We went to see Violet's orthopedic surgeon last week and now's the time that we need to make a final decision about her treatment. She is starting to pull up to stand, and proving to us that she wants to walk soon, so we need to make a way for her to do that. I say this now, but in reality we have been fairly certain about our decision since the first time we saw her doctor.

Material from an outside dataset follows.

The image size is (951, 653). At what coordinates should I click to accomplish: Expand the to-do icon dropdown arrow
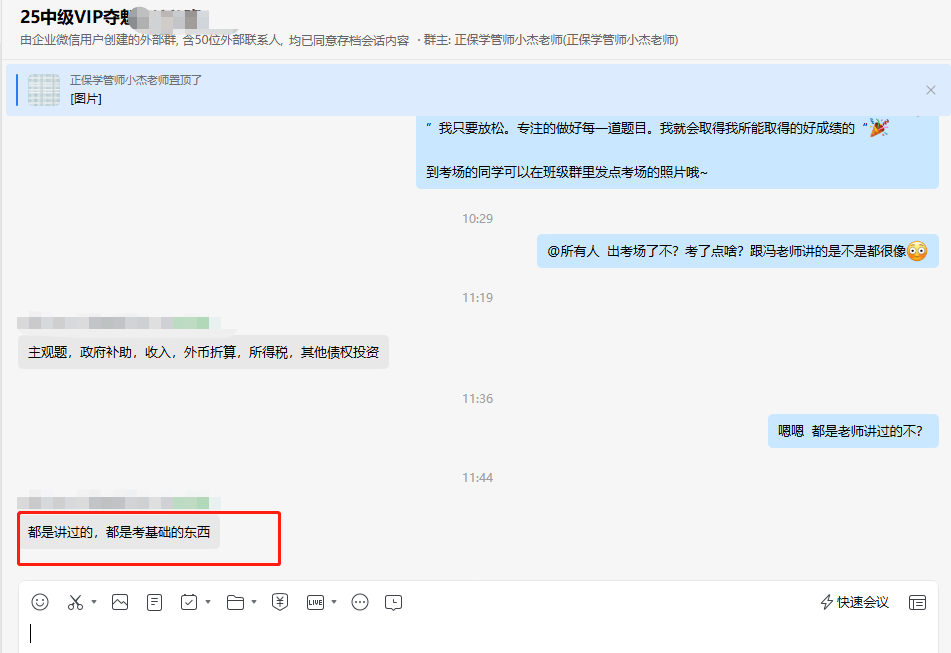[207, 602]
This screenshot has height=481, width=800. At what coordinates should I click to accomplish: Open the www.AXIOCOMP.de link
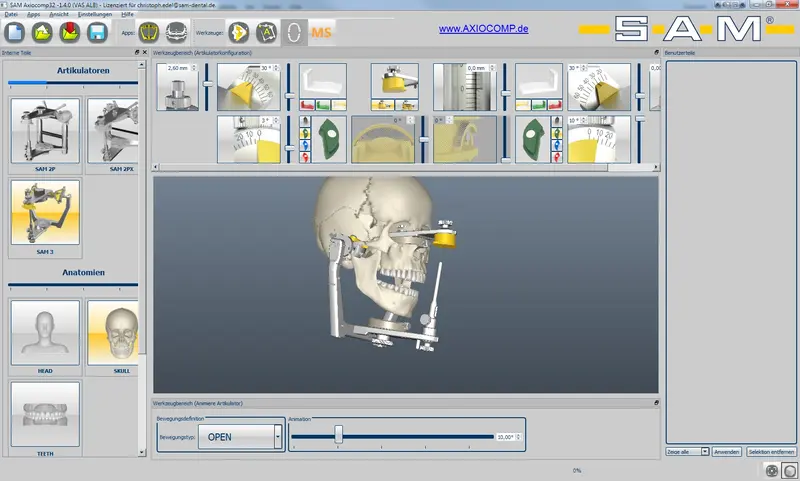[483, 29]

Let me go into a little bit of an explanation about the severity of her condition before I explain the reasons for our decision. Violet has a complete absence of both fibulas, which in itself is not at the center of our decision because it doesn't have as much impact as the structure of her ankles and feet. The fibula is the big bone on the outside of your ankle that you see poking out, so obviously the absence affects the ankle joint, but functionally it's not as important as a well-structured foot. Violet is also missing a lot of the other bones in her ankles and feet. Her doctor refers to this as a "partial foot." You can understand that this also means her feet do not function the way a normal foot is supposed to. Her left foot is more severe, consisting of two tiny little toes basically sticking out of her leg, no ankle, not much there. That is the one that we can be 100% sure that she will never be able to use. Her right is slightly more structured in that it appears to have an ankle and three toes, but that ankle is not functional. The reason is that the tendons in her ankle are so tight that her foot is stuck very stiffly in a position where the bottom of her foot is twisted in an upward-facing position. When she stands on this foot she stands mostly on the end of her leg and top of her foot. The doctor says that when there's that amount of structure there, it can be a big question of whether the foot will be functional or just a hindrance to the child. In Violet's case, trying to correct the foot into a position that is usable for her is probably not going to work. If she had more mobility in the foot to begin with, things might be different. If we really pushed, I'm sure we could find a doctor that would attempt corrective surgery on this foot. But results are never guaranteed and we don't see very good chances of these surgeries working for her.
Now let me explain what a "worst case scenario" might look like for us. A lot of people seem to think that amputation of a child's foot is the worst case scenario. But to me, as her mother, this is what the worst case scenario looks like:
We amputate her left foot and get her a prosthetic because there really isn't another option for that one. We go into the process of attempting reconstructive surgeries on her right foot. (I have a problem with this term because "reconstructing" infers that there was something there to begin with, when in reality she doesn't have much to start with.) So this process, in reality, may require 10, 20, 30 surgeries (we really have no idea how many it would be). There's no knowing whether all of these surgeries would result in a functional foot. Basically, we would be putting her through A LOT for the small chance that she could have a fleshy, less functional foot, when there's a 100% chance that we could give her a plastic, well-functioning foot. Imagine the amount of time spent in the hospital for a child who goes through that many surgeries. Imagine the amount of pain that child goes through. Imagine that after all that surgery, chronic pain is very likely! MY worst case scenario, as her mother, is just that! Seeing my baby in pain, and for what reason? So that her foot looks somewhat more normal because it has human skin on it? Her foot has three toes on it, so it wouldn't look normal anyways. And the looks of her feet doesn't matter to us as much as her ability to use them. Anyways, if we did choose that option, in all likelihood she could choose to have her own amputation once she's old enough to make that decision. Yes-this happens!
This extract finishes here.